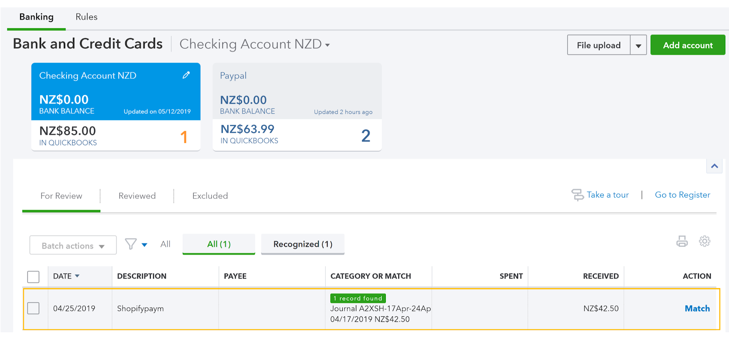Switch to the Rules tab
This screenshot has height=340, width=729.
click(86, 17)
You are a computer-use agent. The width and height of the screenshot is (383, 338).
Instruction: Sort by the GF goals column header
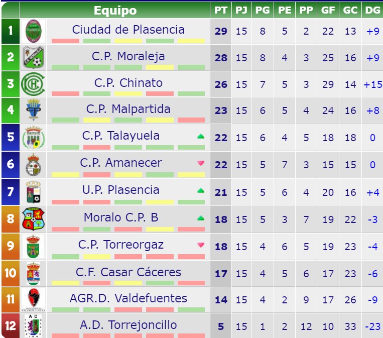tap(328, 10)
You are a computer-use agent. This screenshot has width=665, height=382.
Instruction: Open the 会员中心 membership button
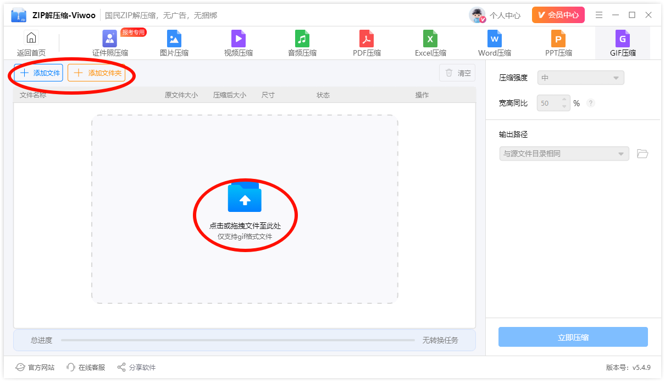point(558,15)
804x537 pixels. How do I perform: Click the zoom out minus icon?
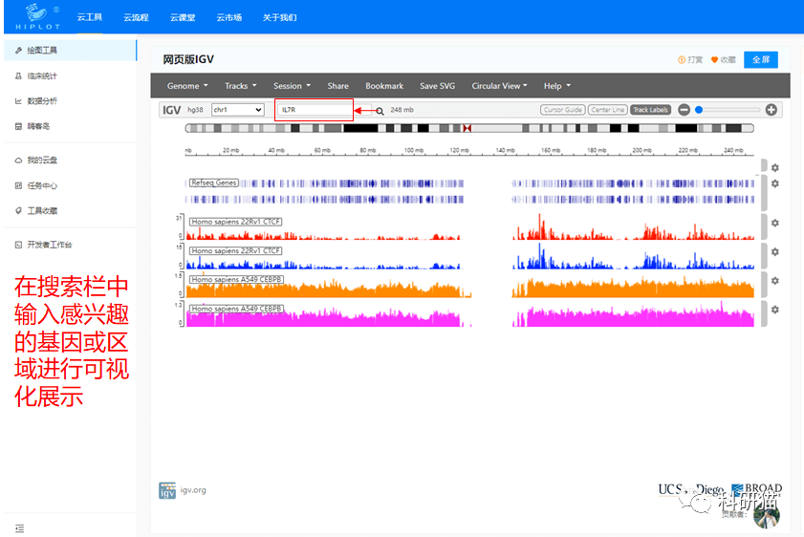[x=684, y=110]
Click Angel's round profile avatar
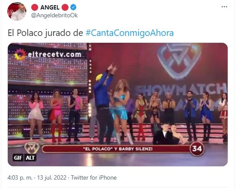 [x=17, y=11]
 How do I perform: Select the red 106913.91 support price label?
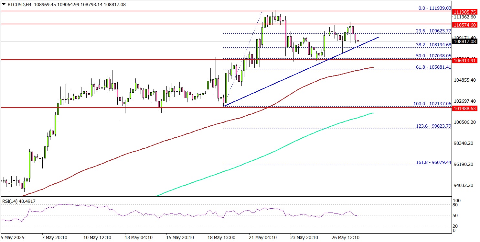point(465,60)
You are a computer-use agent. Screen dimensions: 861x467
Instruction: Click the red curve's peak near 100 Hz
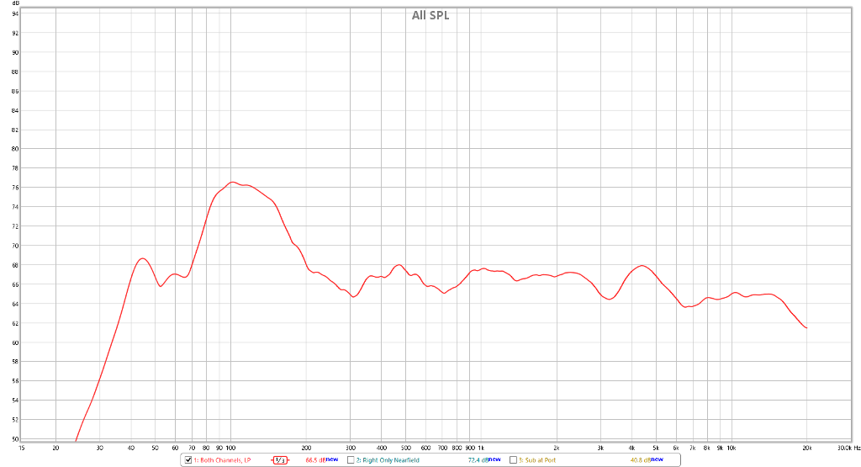[233, 182]
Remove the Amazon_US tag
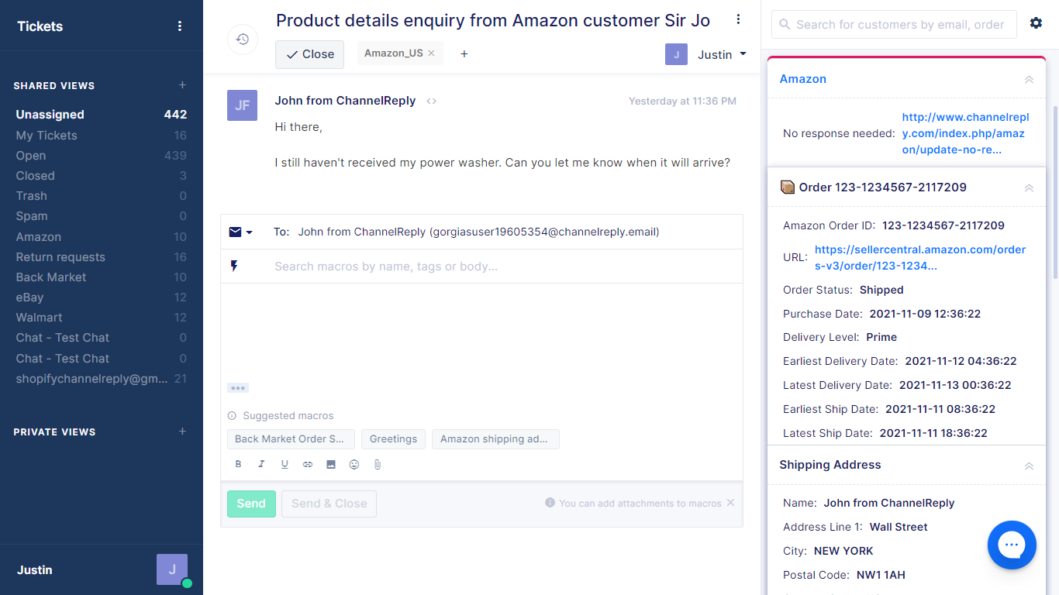 (431, 53)
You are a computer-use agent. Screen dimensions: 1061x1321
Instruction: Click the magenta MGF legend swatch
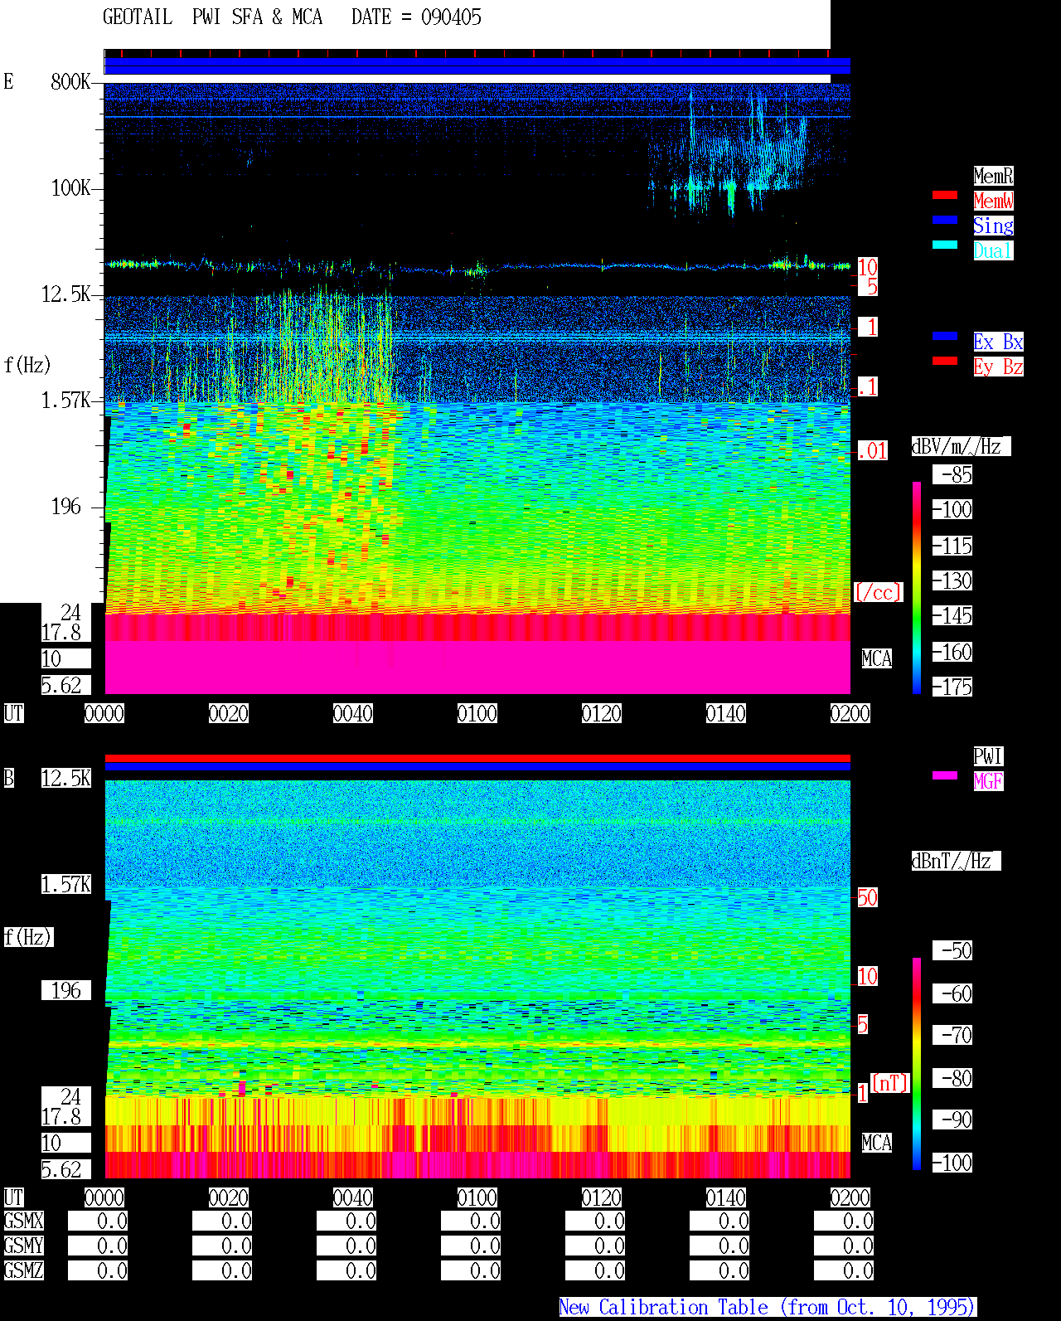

+ + + +

What is expected
In the records above, find the line with "You are a computer-use agent. This" and copy from it through the last line exactly, without the pictures.

Written reply
You are a computer-use agent. This screenshot has width=665, height=382.
Instruction: Open the 会员中心 membership button
point(558,15)
804x537 pixels. How do I perform: Click the zoom out minus icon?
[x=684, y=110]
Click Angel's round profile avatar
 [x=17, y=11]
 How do I perform: Select the red 106913.91 support price label?
point(465,60)
You are a computer-use agent. Screen dimensions: 861x467
Instruction: Click the red curve's peak near 100 Hz
[233, 182]
Remove the Amazon_US tag
 (431, 53)
You are a computer-use agent. Screen dimensions: 1061x1321
Instruction: Click the magenta MGF legend swatch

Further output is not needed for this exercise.